Baseline evaluation was conducted within 14 days of starting treatment and consisted of a medical history; physical examination with ECOG PS; vital signs; hematology, coagulation, and chemistry profile; and computed tomography scan of the chest, abdomen, and pelvis. A β-HCG pregnancy test was administered to all female patients of childbearing potential within 14 days before initiating treatment.
Treatment Regimen

The study was designed to administer ≤ 6 28-day cycles of therapy. The investigator and trial sponsor could elect to continue treatment for ≤ 12 cycles in patients who were tolerating and benefiting from therapy. Eligible patients were infused daily with MGd 5 mg/kg on days 1-5 and days 15-19 of each 28-day cycle. Preclinical trials in the treatment of other cancers have established that MGd at this dose level is tolerable. Days 6-14 and 21-28 were considered rest days in every cycle.

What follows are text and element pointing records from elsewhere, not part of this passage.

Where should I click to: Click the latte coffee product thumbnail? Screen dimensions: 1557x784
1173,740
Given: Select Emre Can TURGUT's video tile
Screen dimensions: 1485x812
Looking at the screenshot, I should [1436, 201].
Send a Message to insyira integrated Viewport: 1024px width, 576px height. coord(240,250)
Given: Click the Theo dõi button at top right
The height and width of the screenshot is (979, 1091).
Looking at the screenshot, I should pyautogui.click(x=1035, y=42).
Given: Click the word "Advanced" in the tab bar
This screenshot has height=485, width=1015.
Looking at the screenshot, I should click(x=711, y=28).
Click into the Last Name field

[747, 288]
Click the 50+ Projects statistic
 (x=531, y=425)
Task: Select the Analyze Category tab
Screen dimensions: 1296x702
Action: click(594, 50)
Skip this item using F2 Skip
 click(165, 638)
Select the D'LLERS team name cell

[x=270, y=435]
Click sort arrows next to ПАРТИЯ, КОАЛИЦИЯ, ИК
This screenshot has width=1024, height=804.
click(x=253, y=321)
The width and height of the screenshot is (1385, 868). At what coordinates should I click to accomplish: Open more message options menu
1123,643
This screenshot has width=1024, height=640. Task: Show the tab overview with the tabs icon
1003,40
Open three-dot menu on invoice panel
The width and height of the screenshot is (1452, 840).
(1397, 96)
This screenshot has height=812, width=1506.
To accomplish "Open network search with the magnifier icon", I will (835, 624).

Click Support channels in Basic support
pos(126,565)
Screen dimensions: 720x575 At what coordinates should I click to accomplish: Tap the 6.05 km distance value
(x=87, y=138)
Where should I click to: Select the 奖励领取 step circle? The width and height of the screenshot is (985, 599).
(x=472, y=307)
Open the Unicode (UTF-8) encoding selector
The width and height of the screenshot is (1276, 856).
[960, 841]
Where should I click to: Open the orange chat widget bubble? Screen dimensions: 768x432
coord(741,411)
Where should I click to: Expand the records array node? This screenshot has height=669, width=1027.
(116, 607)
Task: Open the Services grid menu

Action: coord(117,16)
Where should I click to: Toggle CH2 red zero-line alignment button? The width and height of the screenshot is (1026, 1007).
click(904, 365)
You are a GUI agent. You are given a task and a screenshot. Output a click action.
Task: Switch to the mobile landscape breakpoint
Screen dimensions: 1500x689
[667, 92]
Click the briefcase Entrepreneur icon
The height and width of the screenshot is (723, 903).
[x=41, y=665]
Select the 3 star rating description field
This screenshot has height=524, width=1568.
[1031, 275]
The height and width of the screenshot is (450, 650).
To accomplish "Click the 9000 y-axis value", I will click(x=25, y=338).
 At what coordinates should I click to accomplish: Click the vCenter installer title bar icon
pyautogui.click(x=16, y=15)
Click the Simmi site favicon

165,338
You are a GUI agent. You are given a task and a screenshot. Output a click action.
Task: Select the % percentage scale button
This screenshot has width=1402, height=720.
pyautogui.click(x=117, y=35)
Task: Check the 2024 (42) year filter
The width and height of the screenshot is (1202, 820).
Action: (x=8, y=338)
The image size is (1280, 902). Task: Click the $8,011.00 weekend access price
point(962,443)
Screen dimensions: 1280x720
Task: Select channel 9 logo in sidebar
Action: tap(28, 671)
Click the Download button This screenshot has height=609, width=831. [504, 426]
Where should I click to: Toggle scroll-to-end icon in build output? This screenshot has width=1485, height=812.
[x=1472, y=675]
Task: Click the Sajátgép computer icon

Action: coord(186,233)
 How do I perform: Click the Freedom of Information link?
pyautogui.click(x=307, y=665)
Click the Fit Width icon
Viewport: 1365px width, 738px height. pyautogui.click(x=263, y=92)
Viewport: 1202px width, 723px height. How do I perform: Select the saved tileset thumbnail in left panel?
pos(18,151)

Patients were evaluated for response on days 21-28 of cycles 3 and 6. If patients were stable or responding to therapy at cycle 6, they continued on study and were evaluated for response at the end of cycles 9 and 12.
Evaluation and Response Criteria

Laboratory assessments were performed within 72 hours before each treatment cycle. Before starting therapy on day 1 of each cycle, patients received physical examinations with ECOG PS and vital signs and had complete hematology and chemistry profiles. Before day 15 of each cycle, vital signs and complete hematology and chemistry profiles were measured. Blood pressure was monitored at each MGd infusion. Toxicity assessments were performed before and concurrent with therapy and were scored according to National Cancer Institute Common Terminology Criteria for Adverse Events (version 3.0).[37] RECIST definitions were applied to assessments of complete response (CR), partial response (PR), progressive disease, and stable disease (SD).[35]
Statistical Considerations

The trial was based on a Simon 2-stage clinical trial design.[38] The study's design called for enrolling approximately 43 patients but discontinuing enrollment if ≤ 2 responses were observed after cycle 3 in the first 22 patients evaluated. However, patients with tumor response or SD after cycle 3 continued through cycle 6, and patients tolerating and benefiting from treatment could continue ≤ 12 cycles. Because the response criteria for continuation were not met, the study of MGd alone was closed early. The study's primary objective was to assess the clinical response rate (CR and PR) to MGd in patients with metastatic RCC. Secondary endpoints were the combined clinical benefit rate (including SD along with CR and PR), PFS, and OS. Progression-free survival was defined as the time from first dose to disease progression, and OS was defined as time from first dose to death. Progression-free survival and OS were plotted using Kaplan-Meier curves (Figures 1 and 2).